After the Mass, students ate cupcakes with the school colors of red and white to celebrate Cardinal Hickey’s birthday. Meanwhile, Bishop Knestout blessed the newly hung portrait of Cardinal Hickey at the front of the school, which he said he hoped would be “a regular reminder for students coming and going of the presence and prayer and support of their founder” as well as “a reminder to pray for him."

Bishop Knestout stayed at the school to visit several classrooms, including the Montessori preschool. While he was there, a couple of the students showed him how they dress an altar with the classroom’s small Mass kit, which included a mini chalice and altar cloth.

In another classroom, the bishop dropped by to explain what he wears as a bishop, including a large pectoral cross on a chain, which their founder, Cardinal Hickey, once wore.

“I keep it close to my heart as a reminder of Cardinal Hickey but also a remembrance of my role of bishop,” he said.

Jennifer Griffith, the principal of Cardinal Hickey Academy, said the school tries to emphasize service to honor the legacy of their founder, who was dedicated to serving the poor during his time as archbishop.

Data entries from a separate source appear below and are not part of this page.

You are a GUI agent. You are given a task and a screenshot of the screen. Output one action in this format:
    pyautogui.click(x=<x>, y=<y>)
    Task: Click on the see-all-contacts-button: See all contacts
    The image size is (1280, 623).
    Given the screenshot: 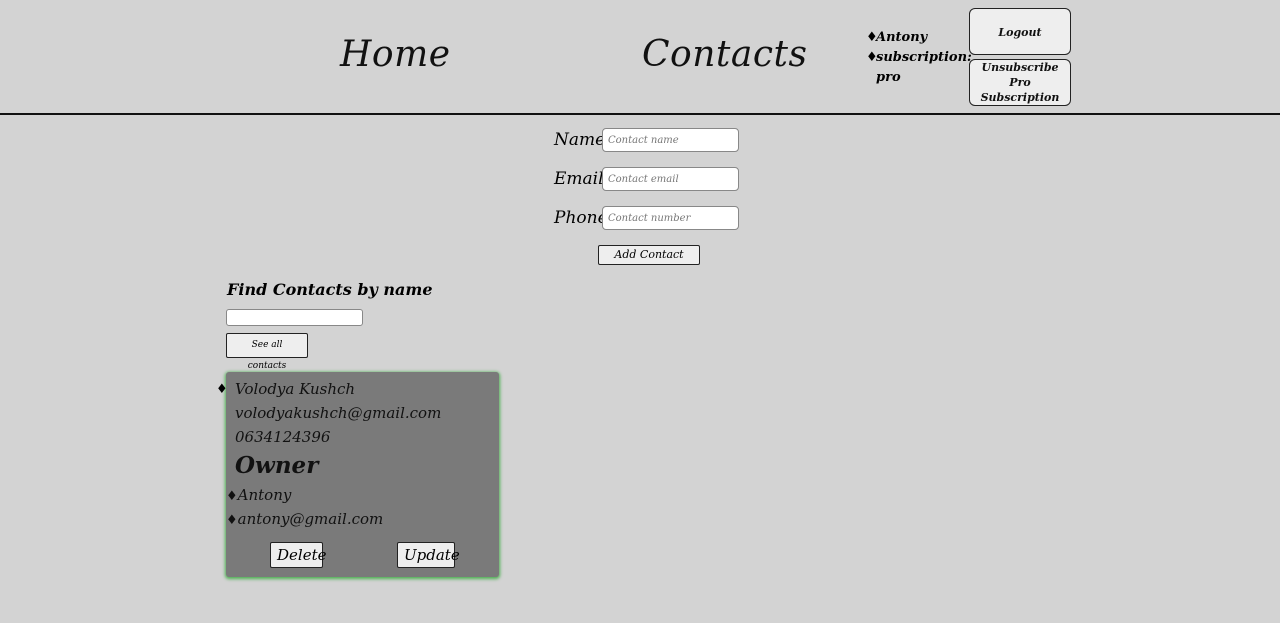 What is the action you would take?
    pyautogui.click(x=267, y=352)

Griffith said the goal of Cardinal Hickey Week is to make sure the students “know exactly who he was.”

In an effort to teach the students about their founder, on Oct. 11, they read “fun facts” about Cardinal Hickey over the PA system every 30 minutes, and drew names of kids out of a hat to receive a pencil bag full of candy. On Oct. 12, a group of students went to help hand out produce with Farming 4 Hunger, an organization that gives fresh food to those in need in Southern Maryland. And on Oct. 14, the school held a “Fall Fest” where kids could have a dress down day if they brought in donations to help the victims of Hurricane Matthew. 

“It is important for them to know the school is named for him because of his love for education,” she said, adding that before he died, Cardinal Hickey said he wanted to be known for his “love of Catholic education and serving the poor.”

“I hope, boys and girls, especially as we celebrate Cardinal Hickey it will make you think about not just the name but the person of Cardinal Hickey,” Father King said at the conclusion of the Oct. 13 Mass. “He had a beautiful love for everyone in our archdiocesan family. …He will always watch over us like a guardian angel."